● Task
Can you copy the data word for word, from the line that contains "The height and width of the screenshot is (768, 1366)." through the last line of the data, both included, and leave the pictures out of your answer?

● Material
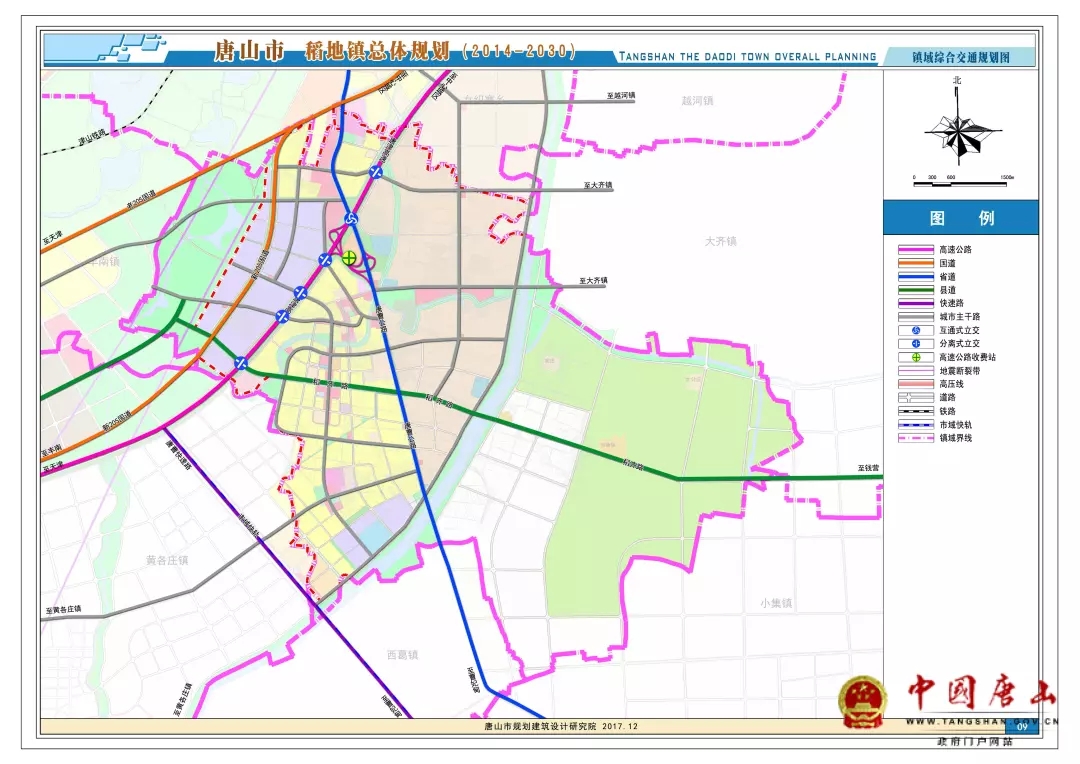This screenshot has height=764, width=1080.
Task: Select the southernmost blue grade-separation marker on the map
Action: [241, 363]
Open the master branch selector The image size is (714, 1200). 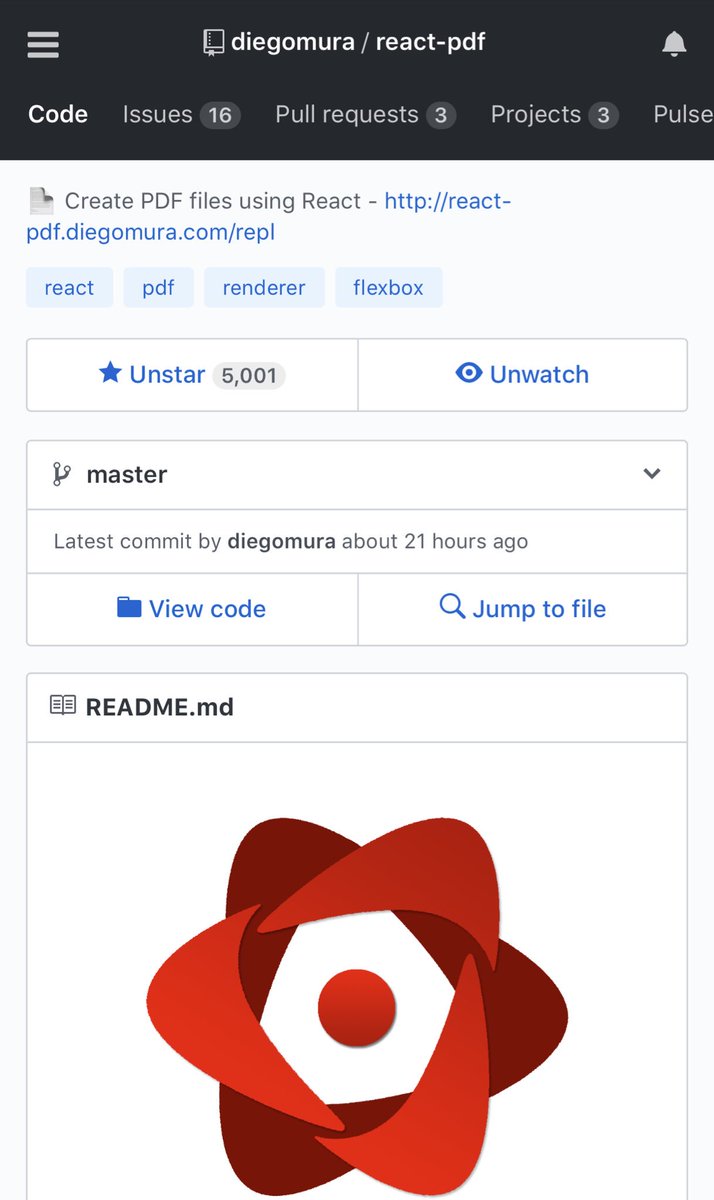pos(357,474)
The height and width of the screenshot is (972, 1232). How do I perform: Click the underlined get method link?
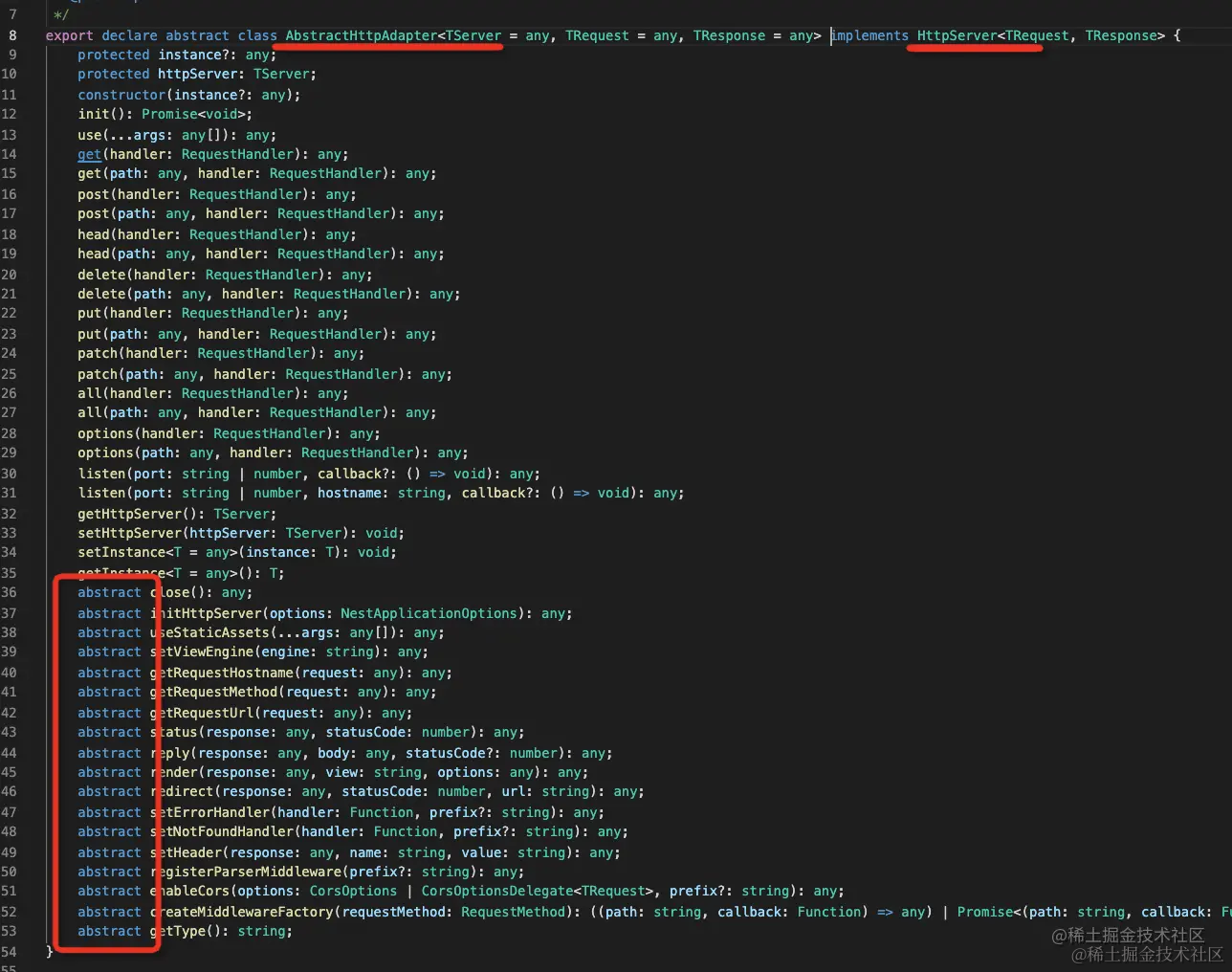point(89,154)
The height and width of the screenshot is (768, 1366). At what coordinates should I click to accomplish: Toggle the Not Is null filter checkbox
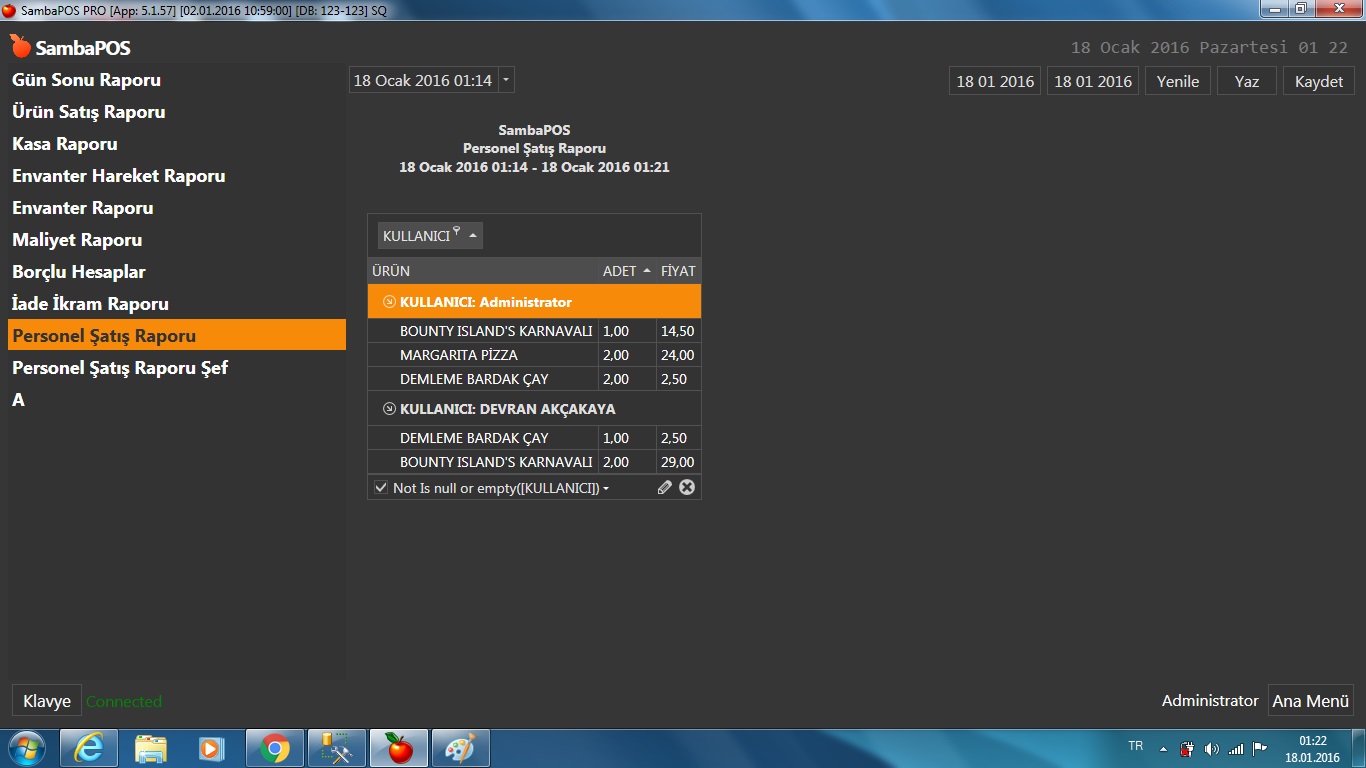pos(381,488)
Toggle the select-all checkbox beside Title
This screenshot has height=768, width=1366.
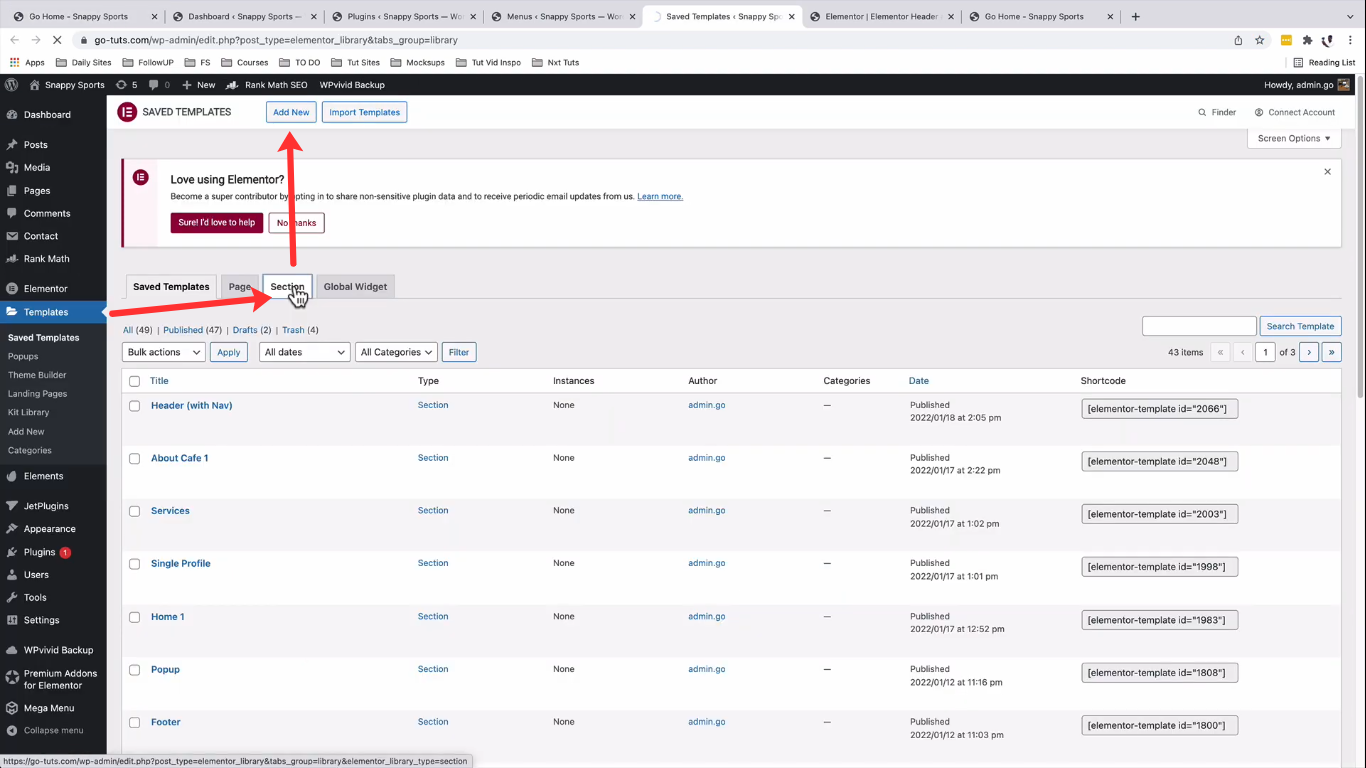coord(135,381)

● Response for this exercise
The height and width of the screenshot is (768, 1366). At what coordinates should I click to accomplish: Toggle the Not Is null filter checkbox
pos(381,488)
Toggle the select-all checkbox beside Title
This screenshot has height=768, width=1366.
coord(135,381)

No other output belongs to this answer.